_What you should do_
Exact repetition of the data below is required.
##### Dataset excerpts #####
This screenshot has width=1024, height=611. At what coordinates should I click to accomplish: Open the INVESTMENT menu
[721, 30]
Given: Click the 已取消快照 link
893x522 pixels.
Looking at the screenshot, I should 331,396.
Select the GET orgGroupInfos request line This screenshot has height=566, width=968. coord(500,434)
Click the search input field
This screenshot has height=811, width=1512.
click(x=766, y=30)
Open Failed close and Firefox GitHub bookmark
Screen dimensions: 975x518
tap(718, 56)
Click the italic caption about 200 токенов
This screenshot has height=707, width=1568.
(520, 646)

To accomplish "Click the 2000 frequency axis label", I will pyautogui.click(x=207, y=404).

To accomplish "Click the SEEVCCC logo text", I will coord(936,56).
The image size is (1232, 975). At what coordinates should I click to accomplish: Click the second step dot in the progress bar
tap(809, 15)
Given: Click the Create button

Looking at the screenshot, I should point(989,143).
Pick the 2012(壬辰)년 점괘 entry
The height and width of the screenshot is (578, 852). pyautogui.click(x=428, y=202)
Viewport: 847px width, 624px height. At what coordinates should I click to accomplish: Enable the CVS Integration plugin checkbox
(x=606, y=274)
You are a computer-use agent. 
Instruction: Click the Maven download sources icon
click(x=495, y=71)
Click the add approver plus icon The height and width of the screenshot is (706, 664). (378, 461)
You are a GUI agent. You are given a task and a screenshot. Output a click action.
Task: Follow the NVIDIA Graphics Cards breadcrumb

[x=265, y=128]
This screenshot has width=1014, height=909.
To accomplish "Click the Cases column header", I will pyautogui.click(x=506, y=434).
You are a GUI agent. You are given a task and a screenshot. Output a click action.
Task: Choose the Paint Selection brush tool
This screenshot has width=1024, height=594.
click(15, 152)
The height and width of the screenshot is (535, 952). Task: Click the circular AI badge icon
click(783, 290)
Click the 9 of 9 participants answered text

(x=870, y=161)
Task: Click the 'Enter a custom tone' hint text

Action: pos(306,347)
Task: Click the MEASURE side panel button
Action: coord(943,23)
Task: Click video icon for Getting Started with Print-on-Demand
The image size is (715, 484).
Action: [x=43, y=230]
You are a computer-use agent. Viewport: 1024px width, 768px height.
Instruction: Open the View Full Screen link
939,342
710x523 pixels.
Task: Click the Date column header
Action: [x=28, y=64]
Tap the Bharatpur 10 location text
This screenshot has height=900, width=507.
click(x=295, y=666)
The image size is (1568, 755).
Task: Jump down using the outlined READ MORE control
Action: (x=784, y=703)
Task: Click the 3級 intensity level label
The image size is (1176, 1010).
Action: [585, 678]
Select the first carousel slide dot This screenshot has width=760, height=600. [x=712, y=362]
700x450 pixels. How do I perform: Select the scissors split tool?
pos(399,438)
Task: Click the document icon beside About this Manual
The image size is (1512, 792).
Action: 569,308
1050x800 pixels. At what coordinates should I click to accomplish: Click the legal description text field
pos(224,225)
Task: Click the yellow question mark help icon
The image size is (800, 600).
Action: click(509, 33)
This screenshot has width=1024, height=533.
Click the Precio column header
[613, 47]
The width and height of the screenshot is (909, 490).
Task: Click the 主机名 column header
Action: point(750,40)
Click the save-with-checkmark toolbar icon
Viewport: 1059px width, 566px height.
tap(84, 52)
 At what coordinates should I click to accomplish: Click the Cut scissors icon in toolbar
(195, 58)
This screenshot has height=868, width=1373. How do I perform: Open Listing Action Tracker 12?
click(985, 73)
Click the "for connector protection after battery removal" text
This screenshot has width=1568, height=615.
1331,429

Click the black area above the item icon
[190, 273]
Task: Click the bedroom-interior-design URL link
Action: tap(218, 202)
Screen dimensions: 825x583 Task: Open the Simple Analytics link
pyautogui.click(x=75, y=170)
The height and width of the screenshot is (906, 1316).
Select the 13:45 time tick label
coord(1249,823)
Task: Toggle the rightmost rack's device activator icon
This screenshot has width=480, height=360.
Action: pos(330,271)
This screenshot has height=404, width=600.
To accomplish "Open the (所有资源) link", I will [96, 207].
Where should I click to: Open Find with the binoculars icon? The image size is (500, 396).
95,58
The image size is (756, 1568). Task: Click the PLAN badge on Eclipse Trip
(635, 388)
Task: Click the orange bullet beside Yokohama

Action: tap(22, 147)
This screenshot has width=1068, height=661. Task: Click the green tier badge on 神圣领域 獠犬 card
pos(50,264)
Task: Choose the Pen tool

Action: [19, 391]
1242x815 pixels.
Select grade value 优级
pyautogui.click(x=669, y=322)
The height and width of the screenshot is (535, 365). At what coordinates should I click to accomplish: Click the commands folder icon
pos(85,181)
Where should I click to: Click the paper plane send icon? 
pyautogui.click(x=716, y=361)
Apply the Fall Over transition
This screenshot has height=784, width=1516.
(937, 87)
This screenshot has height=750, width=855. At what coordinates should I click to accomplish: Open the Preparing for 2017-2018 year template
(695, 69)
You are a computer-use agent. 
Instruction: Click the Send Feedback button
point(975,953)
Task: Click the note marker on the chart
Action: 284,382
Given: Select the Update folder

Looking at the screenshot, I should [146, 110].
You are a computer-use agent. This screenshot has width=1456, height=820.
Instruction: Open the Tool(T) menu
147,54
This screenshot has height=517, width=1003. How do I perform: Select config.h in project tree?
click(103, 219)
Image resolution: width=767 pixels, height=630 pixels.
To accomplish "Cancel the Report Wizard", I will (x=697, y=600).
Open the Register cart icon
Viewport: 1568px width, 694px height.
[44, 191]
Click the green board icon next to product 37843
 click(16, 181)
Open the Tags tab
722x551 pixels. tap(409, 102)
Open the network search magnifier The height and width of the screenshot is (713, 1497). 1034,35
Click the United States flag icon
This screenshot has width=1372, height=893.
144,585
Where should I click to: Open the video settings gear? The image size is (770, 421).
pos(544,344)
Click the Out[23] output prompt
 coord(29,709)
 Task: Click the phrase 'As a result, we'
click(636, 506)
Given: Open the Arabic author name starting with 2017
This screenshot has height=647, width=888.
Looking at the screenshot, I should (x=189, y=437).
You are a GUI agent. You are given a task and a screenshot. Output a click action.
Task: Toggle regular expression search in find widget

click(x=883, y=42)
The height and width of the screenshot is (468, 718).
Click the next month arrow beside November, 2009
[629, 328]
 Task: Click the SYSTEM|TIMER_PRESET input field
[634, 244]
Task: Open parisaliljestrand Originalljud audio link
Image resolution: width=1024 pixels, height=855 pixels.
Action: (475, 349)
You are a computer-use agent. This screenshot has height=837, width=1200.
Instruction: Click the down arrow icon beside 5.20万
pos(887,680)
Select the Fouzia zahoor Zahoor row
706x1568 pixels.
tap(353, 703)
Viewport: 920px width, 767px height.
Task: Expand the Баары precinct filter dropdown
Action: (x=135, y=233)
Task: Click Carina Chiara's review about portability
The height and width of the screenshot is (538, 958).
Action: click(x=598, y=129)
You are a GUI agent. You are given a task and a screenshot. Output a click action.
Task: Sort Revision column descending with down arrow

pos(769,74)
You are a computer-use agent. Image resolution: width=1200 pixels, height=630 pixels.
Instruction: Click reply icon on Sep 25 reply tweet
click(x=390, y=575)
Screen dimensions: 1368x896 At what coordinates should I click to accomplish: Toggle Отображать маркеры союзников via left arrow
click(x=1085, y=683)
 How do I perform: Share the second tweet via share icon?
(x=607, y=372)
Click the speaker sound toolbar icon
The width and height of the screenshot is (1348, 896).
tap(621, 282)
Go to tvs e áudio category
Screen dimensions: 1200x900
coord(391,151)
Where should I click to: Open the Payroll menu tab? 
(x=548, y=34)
#####
_Result_
This screenshot has width=1024, height=611. At what coordinates should I click to accomplish: Open the INVESTMENT menu
[721, 30]
Given: Click the 已取消快照 link
893x522 pixels.
Looking at the screenshot, I should 331,396.
Select the GET orgGroupInfos request line This screenshot has height=566, width=968. coord(500,434)
Click the search input field
This screenshot has height=811, width=1512.
click(x=766, y=30)
Open Failed close and Firefox GitHub bookmark
Screen dimensions: 975x518
tap(718, 56)
Click the italic caption about 200 токенов
This screenshot has height=707, width=1568.
(520, 646)

To accomplish "Click the 2000 frequency axis label", I will pyautogui.click(x=207, y=404).

To accomplish "Click the SEEVCCC logo text", I will coord(936,56).
The image size is (1232, 975). At what coordinates should I click to accomplish: Click the second step dot in the progress bar
tap(809, 15)
Given: Click the Create button

Looking at the screenshot, I should point(989,143).
Pick the 2012(壬辰)년 점괘 entry
The height and width of the screenshot is (578, 852). pyautogui.click(x=428, y=202)
Viewport: 847px width, 624px height. At what coordinates should I click to accomplish: Enable the CVS Integration plugin checkbox
(x=606, y=274)
You are a computer-use agent. 
Instruction: Click the Maven download sources icon
click(x=495, y=71)
Click the add approver plus icon The height and width of the screenshot is (706, 664). (378, 461)
You are a GUI agent. You are given a task and a screenshot. Output a click action.
Task: Follow the NVIDIA Graphics Cards breadcrumb

[x=265, y=128]
This screenshot has width=1014, height=909.
To accomplish "Click the Cases column header", I will pyautogui.click(x=506, y=434).
You are a GUI agent. You are given a task and a screenshot. Output a click action.
Task: Choose the Paint Selection brush tool
This screenshot has width=1024, height=594.
click(15, 152)
The height and width of the screenshot is (535, 952). Task: Click the circular AI badge icon
click(783, 290)
Click the 9 of 9 participants answered text

(x=870, y=161)
Task: Click the 'Enter a custom tone' hint text

Action: pos(306,347)
Task: Click the MEASURE side panel button
Action: coord(943,23)
Task: Click video icon for Getting Started with Print-on-Demand
The image size is (715, 484).
Action: [x=43, y=230]
You are a computer-use agent. Viewport: 1024px width, 768px height.
Instruction: Open the View Full Screen link
939,342
710x523 pixels.
Task: Click the Date column header
Action: [x=28, y=64]
Tap the Bharatpur 10 location text
This screenshot has height=900, width=507.
click(x=295, y=666)
The image size is (1568, 755).
Task: Jump down using the outlined READ MORE control
Action: (x=784, y=703)
Task: Click the 3級 intensity level label
The image size is (1176, 1010).
Action: [585, 678]
Select the first carousel slide dot This screenshot has width=760, height=600. [x=712, y=362]
700x450 pixels. How do I perform: Select the scissors split tool?
pos(399,438)
Task: Click the document icon beside About this Manual
The image size is (1512, 792).
Action: 569,308
1050x800 pixels. At what coordinates should I click to accomplish: Click the legal description text field
pos(224,225)
Task: Click the yellow question mark help icon
The image size is (800, 600).
Action: click(509, 33)
This screenshot has width=1024, height=533.
Click the Precio column header
[613, 47]
The width and height of the screenshot is (909, 490).
Task: Click the 主机名 column header
Action: point(750,40)
Click the save-with-checkmark toolbar icon
Viewport: 1059px width, 566px height.
tap(84, 52)
 At what coordinates should I click to accomplish: Click the Cut scissors icon in toolbar
(195, 58)
This screenshot has height=868, width=1373. How do I perform: Open Listing Action Tracker 12?
click(985, 73)
Click the "for connector protection after battery removal" text
This screenshot has width=1568, height=615.
1331,429

Click the black area above the item icon
[190, 273]
Task: Click the bedroom-interior-design URL link
Action: tap(218, 202)
Screen dimensions: 825x583 Task: Open the Simple Analytics link
pyautogui.click(x=75, y=170)
The height and width of the screenshot is (906, 1316).
Select the 13:45 time tick label
coord(1249,823)
Task: Toggle the rightmost rack's device activator icon
This screenshot has width=480, height=360.
Action: pos(330,271)
This screenshot has height=404, width=600.
To accomplish "Open the (所有资源) link", I will [96, 207].
Where should I click to: Open Find with the binoculars icon? The image size is (500, 396).
95,58
The image size is (756, 1568). Task: Click the PLAN badge on Eclipse Trip
(635, 388)
Task: Click the orange bullet beside Yokohama

Action: tap(22, 147)
This screenshot has width=1068, height=661. Task: Click the green tier badge on 神圣领域 獠犬 card
pos(50,264)
Task: Choose the Pen tool

Action: [19, 391]
1242x815 pixels.
Select grade value 优级
pyautogui.click(x=669, y=322)
The height and width of the screenshot is (535, 365). At what coordinates should I click to accomplish: Click the commands folder icon
pos(85,181)
Where should I click to: Click the paper plane send icon? 
pyautogui.click(x=716, y=361)
Apply the Fall Over transition
This screenshot has height=784, width=1516.
(937, 87)
This screenshot has height=750, width=855. At what coordinates should I click to accomplish: Open the Preparing for 2017-2018 year template
(695, 69)
You are a computer-use agent. 
Instruction: Click the Send Feedback button
point(975,953)
Task: Click the note marker on the chart
Action: 284,382
Given: Select the Update folder

Looking at the screenshot, I should [146, 110].
You are a computer-use agent. This screenshot has width=1456, height=820.
Instruction: Open the Tool(T) menu
147,54
This screenshot has height=517, width=1003. How do I perform: Select config.h in project tree?
click(103, 219)
Image resolution: width=767 pixels, height=630 pixels.
To accomplish "Cancel the Report Wizard", I will (x=697, y=600).
Open the Register cart icon
Viewport: 1568px width, 694px height.
[44, 191]
Click the green board icon next to product 37843
 click(16, 181)
Open the Tags tab
722x551 pixels. tap(409, 102)
Open the network search magnifier The height and width of the screenshot is (713, 1497). 1034,35
Click the United States flag icon
This screenshot has width=1372, height=893.
144,585
Where should I click to: Open the video settings gear? The image size is (770, 421).
pos(544,344)
Click the Out[23] output prompt
 coord(29,709)
 Task: Click the phrase 'As a result, we'
click(636, 506)
Given: Open the Arabic author name starting with 2017
This screenshot has height=647, width=888.
Looking at the screenshot, I should (x=189, y=437).
You are a GUI agent. You are given a task and a screenshot. Output a click action.
Task: Toggle regular expression search in find widget

click(x=883, y=42)
The height and width of the screenshot is (468, 718).
Click the next month arrow beside November, 2009
[629, 328]
 Task: Click the SYSTEM|TIMER_PRESET input field
[634, 244]
Task: Open parisaliljestrand Originalljud audio link
Image resolution: width=1024 pixels, height=855 pixels.
Action: (475, 349)
You are a computer-use agent. This screenshot has height=837, width=1200.
Instruction: Click the down arrow icon beside 5.20万
pos(887,680)
Select the Fouzia zahoor Zahoor row
706x1568 pixels.
tap(353, 703)
Viewport: 920px width, 767px height.
Task: Expand the Баары precinct filter dropdown
Action: (x=135, y=233)
Task: Click Carina Chiara's review about portability
The height and width of the screenshot is (538, 958).
Action: click(x=598, y=129)
You are a GUI agent. You are given a task and a screenshot. Output a click action.
Task: Sort Revision column descending with down arrow

pos(769,74)
You are a computer-use agent. Image resolution: width=1200 pixels, height=630 pixels.
Instruction: Click reply icon on Sep 25 reply tweet
click(x=390, y=575)
Screen dimensions: 1368x896 At what coordinates should I click to accomplish: Toggle Отображать маркеры союзников via left arrow
click(x=1085, y=683)
 How do I perform: Share the second tweet via share icon?
(x=607, y=372)
Click the speaker sound toolbar icon
The width and height of the screenshot is (1348, 896).
tap(621, 282)
Go to tvs e áudio category
Screen dimensions: 1200x900
coord(391,151)
Where should I click to: Open the Payroll menu tab? 
(x=548, y=34)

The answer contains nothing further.